Goal: Continue the passage on brands sharing images of themselves in unexpected places, picking up after its final sentence.

The Major League Baseball Twitter account informs, entertains, and celebrates baseball with a sense of humor, even with its About section (“We don’t understand the infield fly rule, either”). But most importantly, Major League Baseball trusts its fans by sharing content without overexplaining it. Do you?

Photobomb your brand

Have you photobombed your brand lately? At the recently conducted Social Media Strategies Summit in Chicago, social media superstars Ramon De Leon, the marketing mind of a six-store Domino’s Pizza franchise in Chicago, and Jessica Gioglio of Dunkin’ Donuts both showed how and why you should photobomb – or share your brand visually in unexpected places. Their approaches are tailor made for marketing in the age of Pinterest. For instance, recently Gioglio and the Dunkin’ Donuts Chicago social media team spent a day snapping images of the iconic Dunkin’ Donuts coffee cup juxtaposed against famous Chicago landmarks like the Art Institute of Chicago and the John Hancock Tower. Dunkin’ Donuts then shared the images via the Dunkin’ Donuts Chicago Twitter account and Pinterest board – a brilliant way to build brand love locally.

Items:

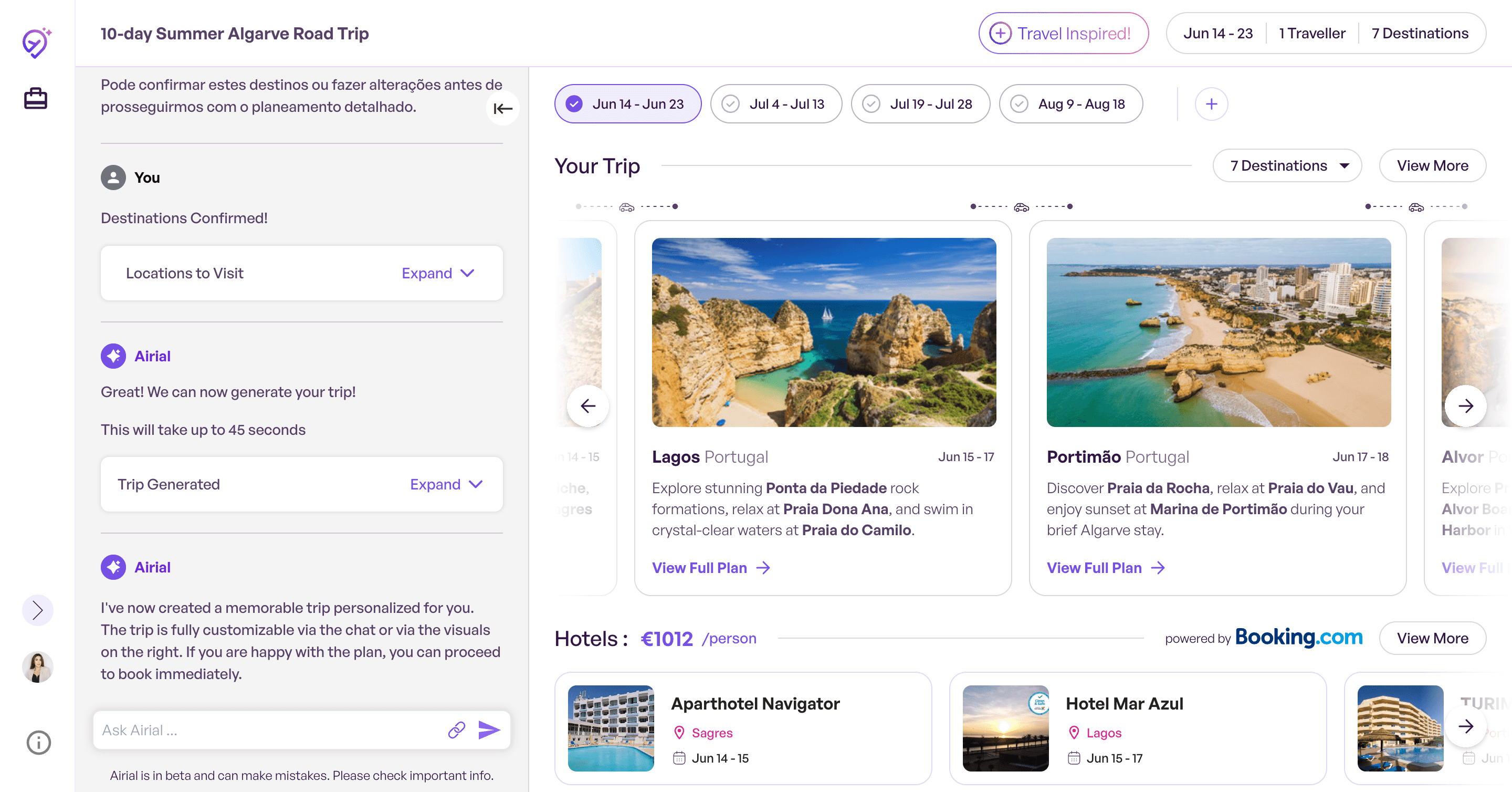Send message with the paper plane icon

(x=489, y=730)
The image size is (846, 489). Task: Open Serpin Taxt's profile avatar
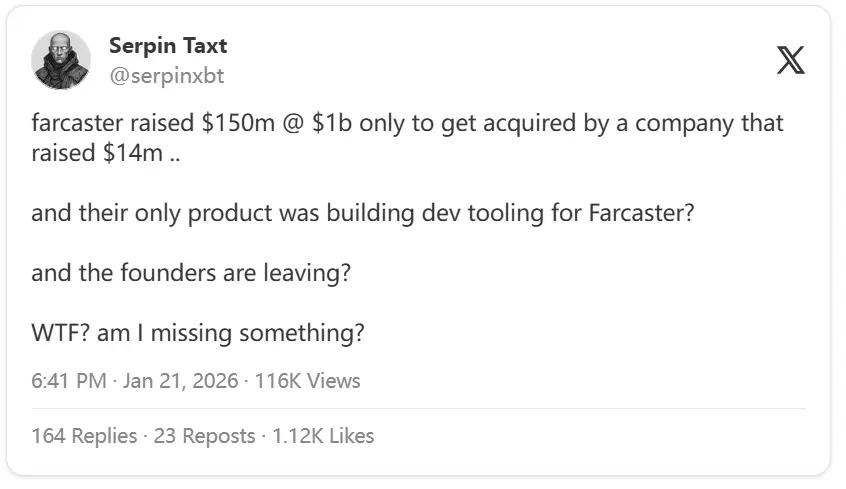pos(62,60)
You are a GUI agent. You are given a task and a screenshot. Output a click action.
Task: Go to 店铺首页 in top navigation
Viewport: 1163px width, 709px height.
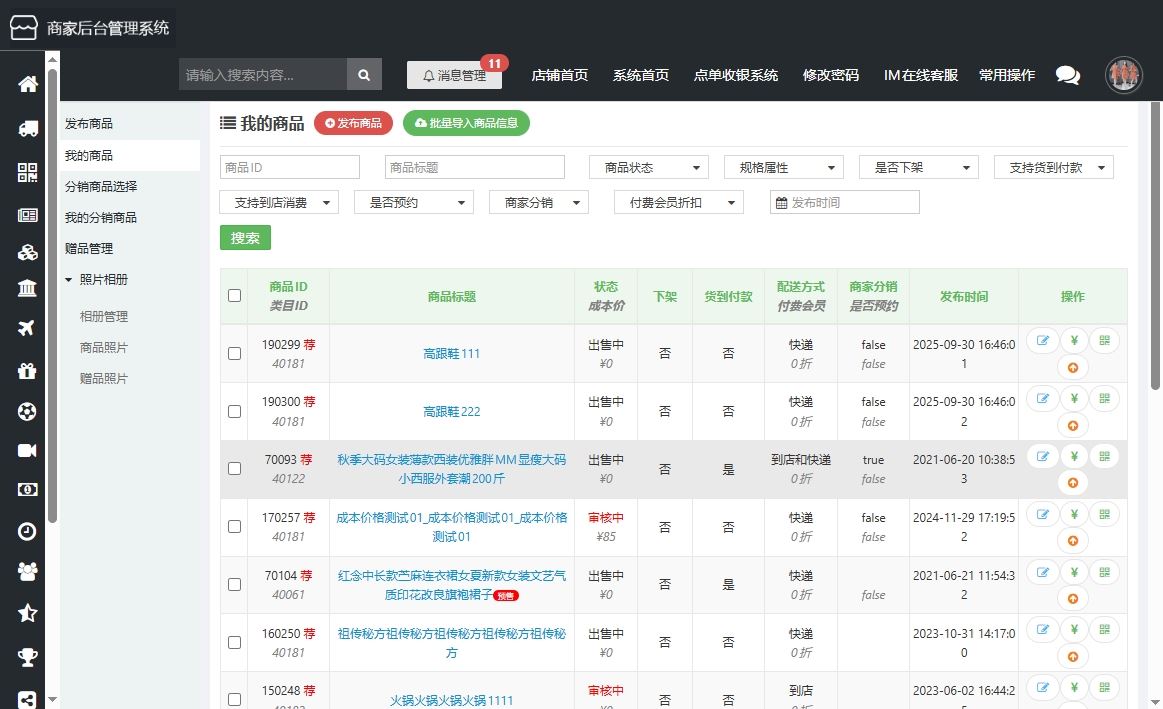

Answer for the task:
On the other hand, De Leon showed how photobombing can build excitement among employees and involve your fans. Especially because De Leon is known as an enthusiastic Domino’s Pizza brand ambassador, Domino’s Pizza employees are fond of sharing their photobombs with him, such as the delivery driver who sent to De Leon this photobomb at the statue of Michael Jordan outside of the United Center in Chicago:

De Leon creates his own photobombs on the job by involving Domino’s Pizza fans. For instance, as he explained to me, “I love to walk around campus with a Dominos Pizza flag. People either want to wave it for me or take pictures with it,” as shown in this image:

He also creates photo-ops with the Domino’s logo, such as the time he fashioned an “I Heart Domino’s Pizza” ad by creatively positioning Domino’s Pizza boxes while he was making a delivery at a college campus:

And Domino’s Pizza fans inspire De Leon with their own photobombs, such as this image submitted by two fans in New York:

“These user generated photos are incredible,” he told me. “This is when people see your logo and remember you. They take a photo and either tag (If Facebook) or cc you on Twitter usually with a saying, ‘Ramon, look at me.'”

De Leon shares all these photobombs through a massively popular channel: himself. He speaks at events ranging from the Disney Social Moms Celebration to Click 6.0 in Dubai. He sprinkles his talks with Domino’s Pizza photobombs and the stories behind him, which makes for lively presentations, shout-outs to fans and employees, and compelling advertising for Domino’s Pizza.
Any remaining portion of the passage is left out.